*** Working data ***

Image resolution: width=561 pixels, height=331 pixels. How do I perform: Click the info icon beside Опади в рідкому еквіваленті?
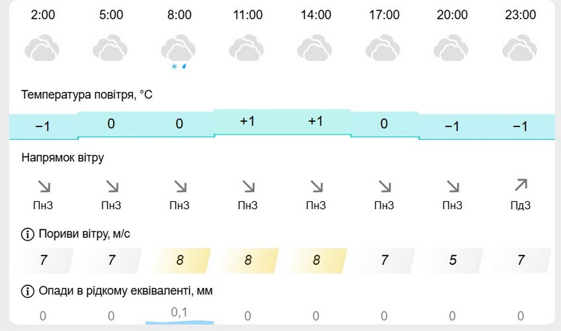click(27, 291)
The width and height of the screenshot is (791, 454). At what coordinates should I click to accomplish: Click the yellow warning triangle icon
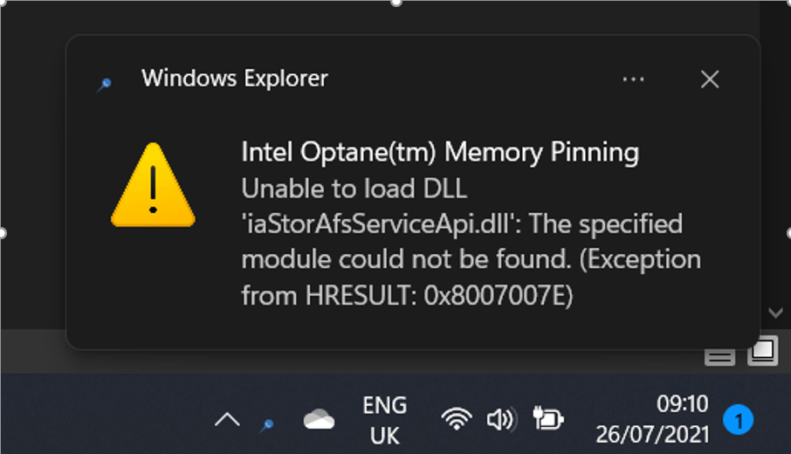tap(152, 186)
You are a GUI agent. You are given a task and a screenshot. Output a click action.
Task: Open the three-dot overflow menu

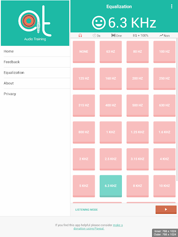pyautogui.click(x=172, y=6)
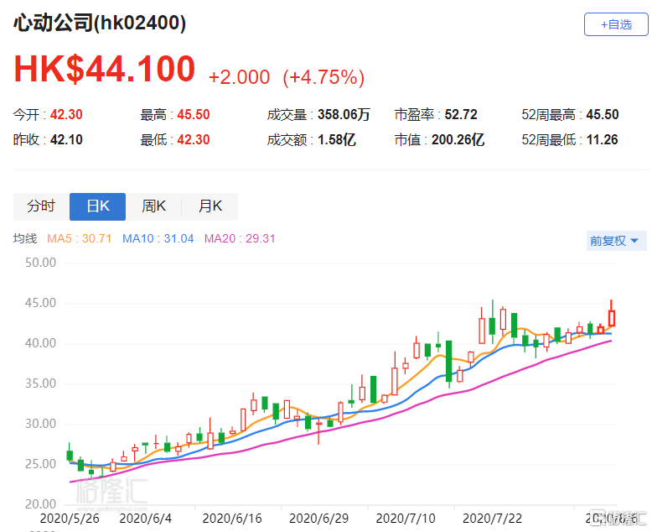Click the 50.00 price axis label
This screenshot has width=652, height=532.
(x=39, y=262)

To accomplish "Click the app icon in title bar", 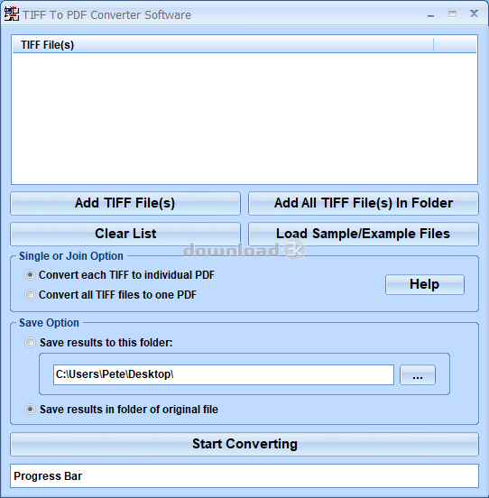I will [x=12, y=14].
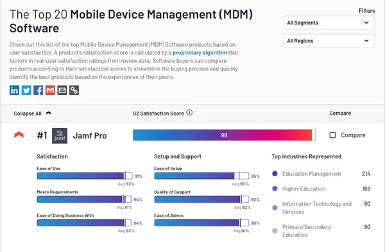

*** End of Working data ***

§ **Exercise brief**
From the records above, copy exactly the lines starting at the one with "The width and" and ending at the one with "You are a GUI", and no others. Pictures stay out.

§ **Exercise solution**
The width and height of the screenshot is (791, 454). At what coordinates should I click to accomplish: Click the yellow warning triangle icon
tap(152, 186)
You are a GUI agent. You are given a task and a screenshot. Output a click action.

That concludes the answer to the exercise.